Ambassador Extraordinary and Plenipotentiary of Ukraine to Denmark
- In office 2004–2008
- Preceded by: Olexandr Slipchenko
- Succeeded by: Olena Polunina

Personal details
- Born: 15 February 1950 (age 76) Chernivtsi
- Alma mater: Kyiv University

= Natalia Zarudna =

Ukrainian diplomat (born 1950)

Natalia Zarudna (Зарудна Наталія Миколаївна) (Born: 15 February 1950) is a Ukrainian career diplomat, has headed the Programme Office in Astana since December 2011. Before joining the OSCE, she represented her country in Germany and Denmark, and was Ambassador-at-large for environmental issues and for humanitarian and cultural cooperation. In 2002 and 2003, she served as Deputy Foreign Minister.

== Early life and education ==
She was born in Chernivtsi, on 15 February 1950. Zarudna graduated from Taras Shevchenko National University of Kyiv in 1973, after studying Phiology, later she worked as an English and Spanish teacher. She speaks fluent Russian, English, and Spanish.

== Professional career and experience ==
From 1973 to 1992, she worked as a translator, guide translator of the first category of the Anglo-American group of the Kyiv branch of the State Committee on Tourism.

Since 1992 she has been the second secretary of the Ministry of Foreign Affairs of Ukraine.

From 1992 to 1993, she was the first Secretary of the Ministry of Foreign Affairs of Ukraine.

In 1993, she was acting Head of the Information Department of the Ministry of Foreign Affairs of Ukraine.

From 1993 to 1994, she was the Head of the Liaison Department with the Embassies of the Ministry of Foreign Affairs of Ukraine.

From 1994 to 1996, she was the Head of the Embassy Liaison Department, acting Head of the Information Ministry of the Ministry of Foreign Affairs of Ukraine.

From 1996 to 1999, she was an advisor, acting advisor to the Ambassador of the Embassy of Ukraine to the United States, Deputy Permanent Observer of Ukraine at the Organization of American States.

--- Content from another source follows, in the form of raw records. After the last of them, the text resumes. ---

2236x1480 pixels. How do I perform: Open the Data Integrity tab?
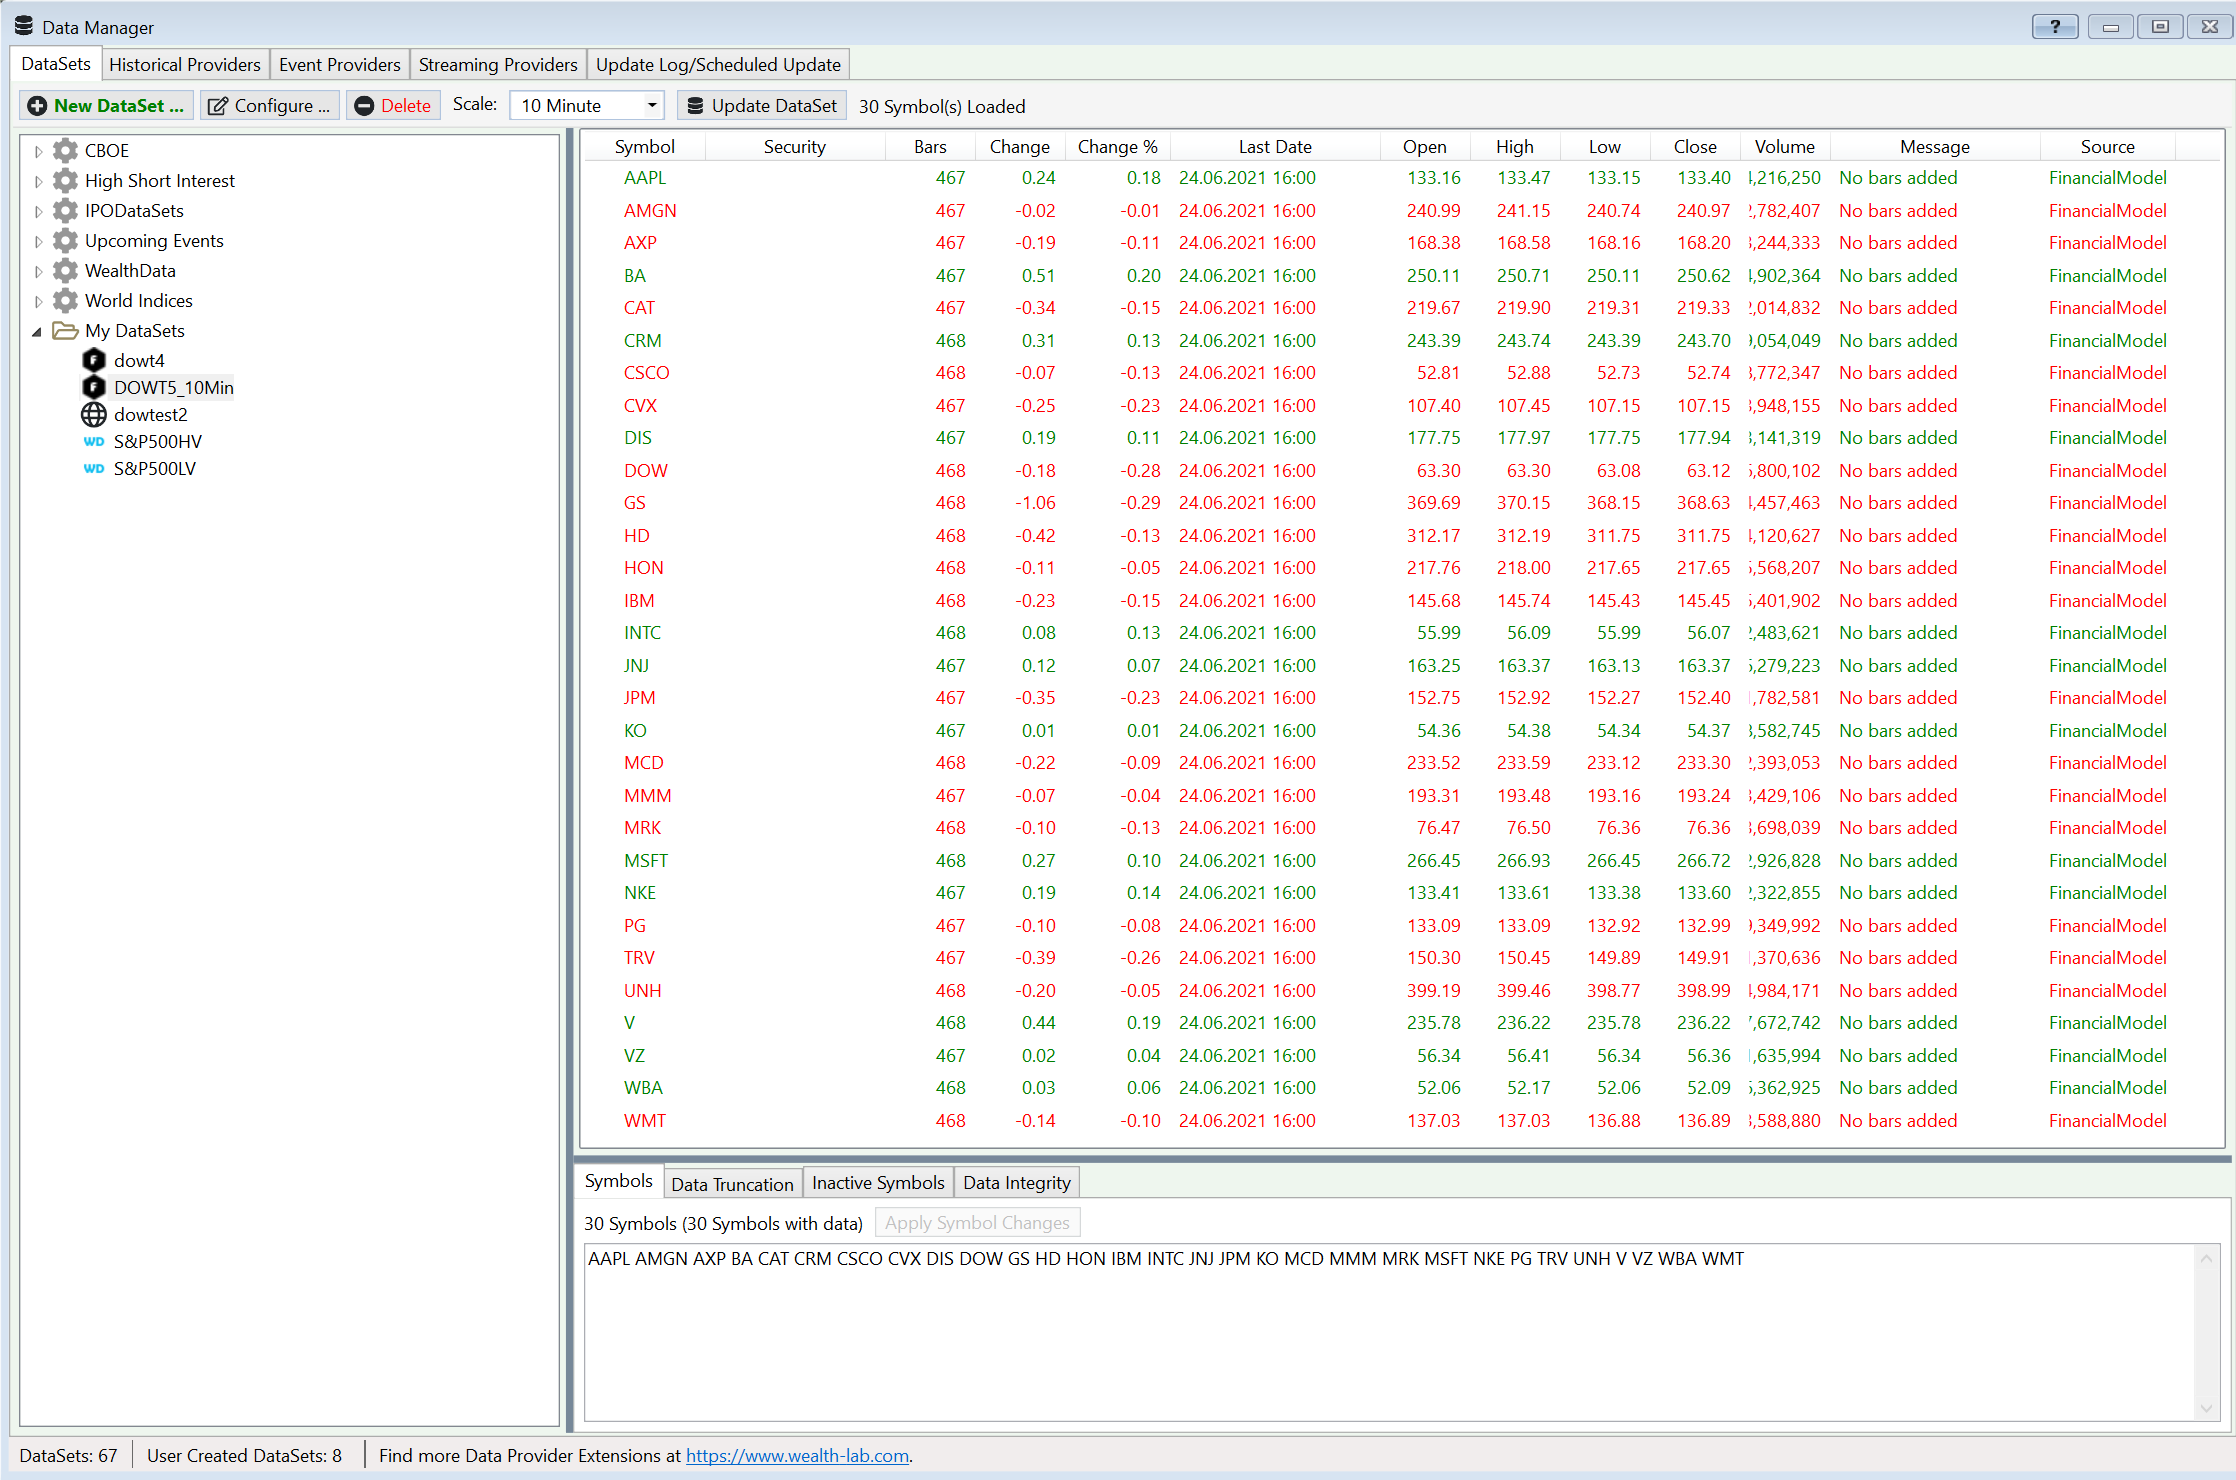click(x=1016, y=1183)
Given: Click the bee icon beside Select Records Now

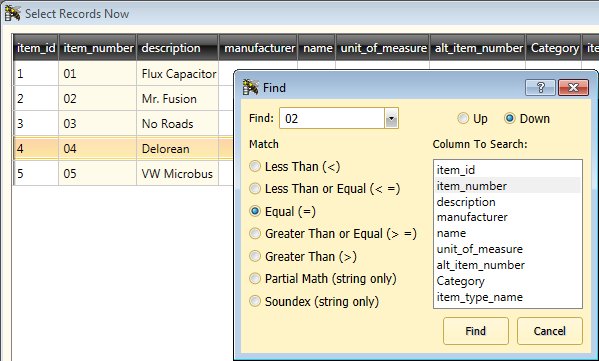Looking at the screenshot, I should tap(12, 13).
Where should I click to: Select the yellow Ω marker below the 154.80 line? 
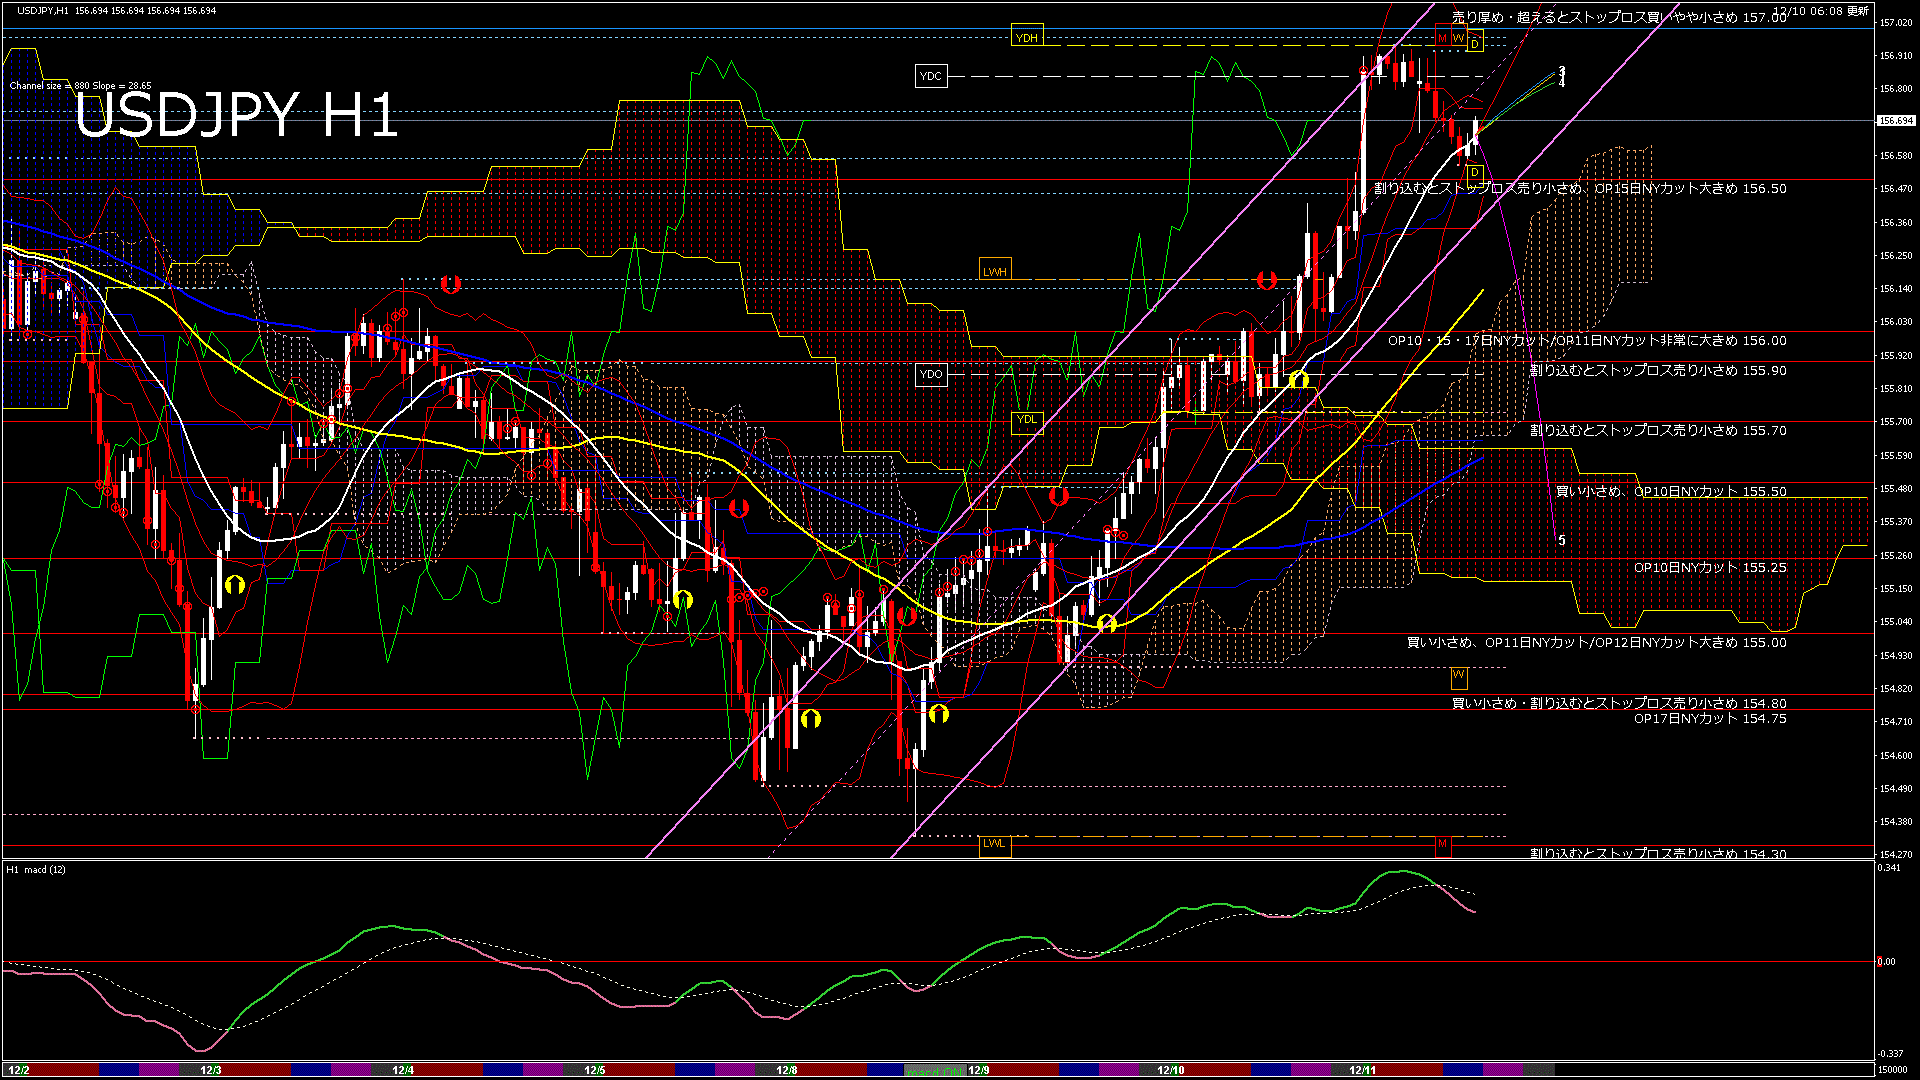tap(938, 714)
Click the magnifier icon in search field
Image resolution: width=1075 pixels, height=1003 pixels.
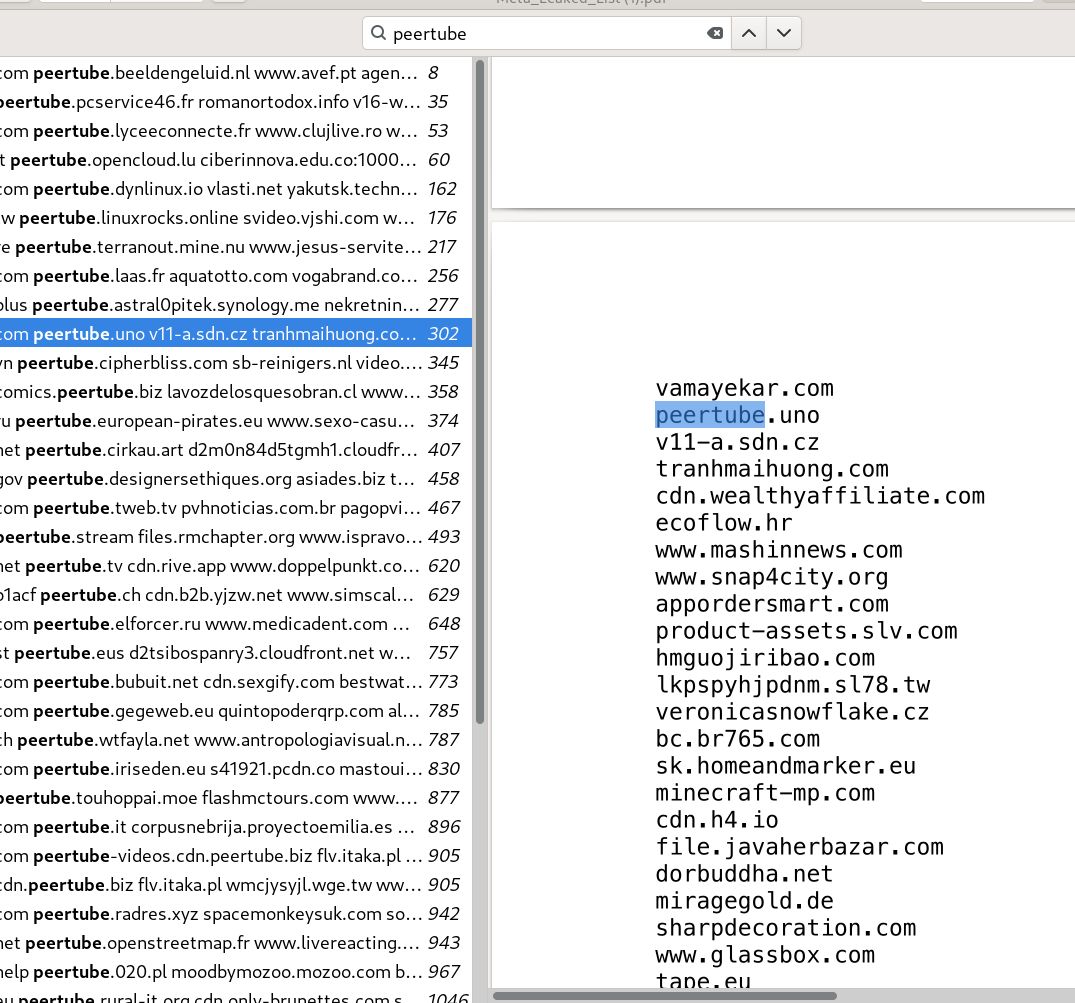point(378,33)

From 1999 to 2000 she worked as the chief of the 4th territorial department of the MFA of Ukraine.

From 01.2000 to 03.2000 Press Secretary of the Prime Minister of Ukraine, Head of the Press Service and Protocol Service of the Government of Ukraine.

From 01.2000 to 06.2001 Press Secretary of the Prime Minister of Ukraine - Head of the Press Service of the Government of Ukraine.

Since 12.2001 she has been acting Head of the Department of Culture and Humanitarian Cooperation of the Ministry of Foreign Affairs of Ukraine.

Since December 25, 2001 she was the Deputy Chairman of the National Commission of Ukraine for UNESCO, participated in the work of the executive board of UNESCO.

From 10.2002 to 09.2003 she worked as Deputy State Secretary of the Ministry of Foreign Affairs of Ukraine.

From 12.2004 to 04.09.2008 Ambassador Extraordinary and Plenipotentiary of Ukraine to the Kingdom of Denmark.

From 04.09.2008 to 16.12.2011 Ambassador Extraordinary and Plenipotentiary of Ukraine to the Federal Republic of Germany.

Since 2012, she has been managing the OSCE programs in Astana, Kazakhstan.